タイヤで出来たのだって、ただロープに結び目があるだけのものだって、誰かが思いつきそうな遊びだと思うのだ。
タイヤはこの世界に無いけど。
ちょっと欲しかったので残念だ・・・。
設置場所は庭の景観を損なわない為に(という表向きの理由で)人目にはつかない場所にしてもらった。
そこに抜かりはない!
先日採取したラテックスもどきは、思ったよりも使えそうで嬉しい。私の知っている天然ゴムとはかなり違うけど、弾力があって滑り難く、木の底の靴よりも走りやすくなるのは予想できる。
早速、ランニングシューズの作成に入ろう!
・・・って言っても、作るのはほとんどヨアブ爺さんである。もっと大きくなったら自分で作るから許して欲しい。
ヨアブ爺さんお勧めの少し弾力のある厚い革を底の部分に敷き、土踏まずの部分には二重三重と盛り上がりをつける。柔らかい厚めの布と柔らかめの革を合わせて側面を作り、先の部分と踵と外側の底にだけ硬めの革を付けた。

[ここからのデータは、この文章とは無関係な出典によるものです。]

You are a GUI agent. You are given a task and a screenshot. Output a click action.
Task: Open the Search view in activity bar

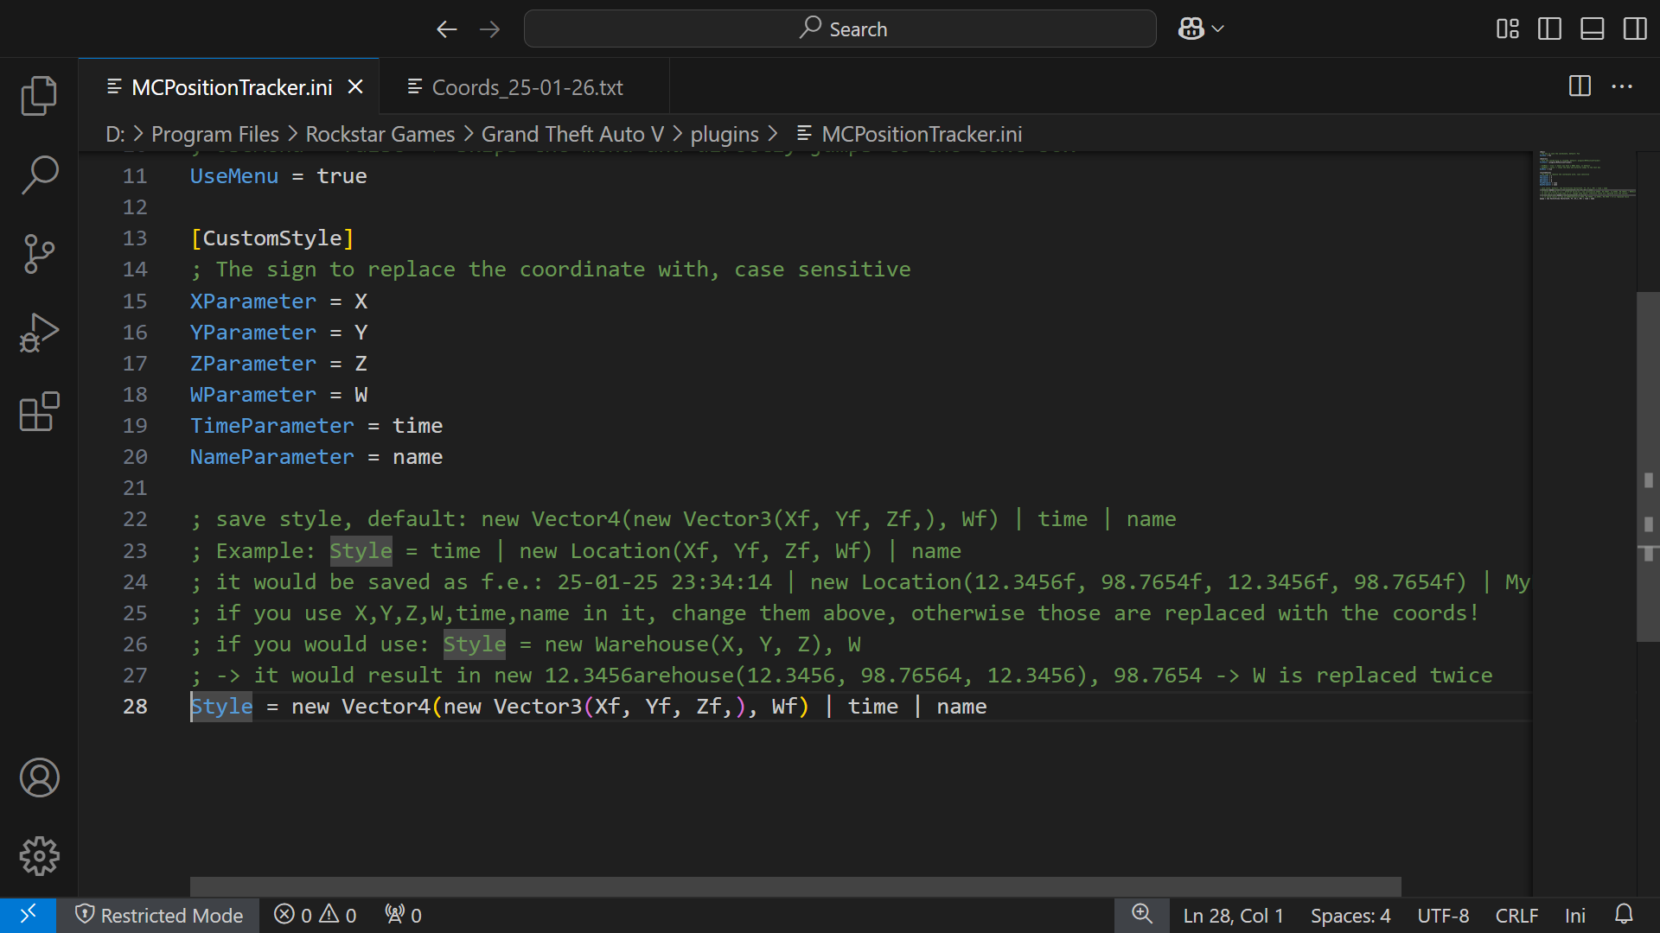(x=39, y=175)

後はラテックスを溶かして底を型作るだけなのだが、この作業が臭かった!
臭いで誰かにバレないかとヒヤヒヤした!
出来上がった靴は、手で少し曲げられるほどに柔らかく、足に合っていて走りやすい。
強いて難点を付けるとするならば、日本のランニングシューズより重いことだろうか、それでも貴族令嬢が履いている様な靴の何十倍も走るのに良い靴で大満足である。
実際走ってみたところ、
大袈裟ではなく5割増に早く走れた!
靴って大事だ・・・。
ヨアブ爺さん、ありがとう!!
念の為、もう一足同じものを作ってもらうことにし、二足出来上がる頃には遊具モドキも完成し、私は6歳になった。
ハロルドお兄様は学校が長期休暇になったのでグレンヴィルに帰って来た。
私の誕生日は「後夏」の1日なので、間に合う様に急いで帰って来たらしい。プレゼントは、手作りの魔道具だった。
暗闇で光を発する魔道具で、真っ暗な中で寝るのが怖い私の為に考えてくれたのだそうで、これは本当に嬉しかった!
お父様には、誕生日のプレゼントは庭の遊び場で良いと言ったのだけど、そんなわけにはいかないらしい。
私専用の遊具だよ。
公園ひとつ買ってもらった様なものだ。
贅沢だと思うんだけどなぁ・・・。
貰えるものはありがたく貰うが、可愛いドレスとか興味なくて、心の中で罪悪感が湧いた。
作ってもらった遊具は、高さの違う鉄棒(木の棒だけど)と、高さも色々な平均台に、跳び箱代わりにもなる台が所々に配置され、何れはサンドバッグ等を吊り下げる事も出来る様な造りになった長い雲梯。その周囲は城の壁や屋根の様に見せかけた作りとなっている。
作業中もちょこちょこと見に行って、業者さんに色々注文付けたのだが、たどたどしく説明する私を邪魔にすることもなく、懸命に私の希望を叶えてくれようとする人ばかりだった。
これらをひと月で完成させたのは、お父様に無理を言われたのではないだろうか・・・それだと申し訳なかったな。
本当に感謝しかない!
これは、豹兄に教えてもらった
パウリーニョ…(違うな)
パリーグ…(違うな)
パルクール…(これかな)の練習にも使うつもりなのだ。
可愛らしさを装って、お城風の巨大おままごとセットといった見た目でごまかしてはあるが、ちゃんと考えて作ってもらった。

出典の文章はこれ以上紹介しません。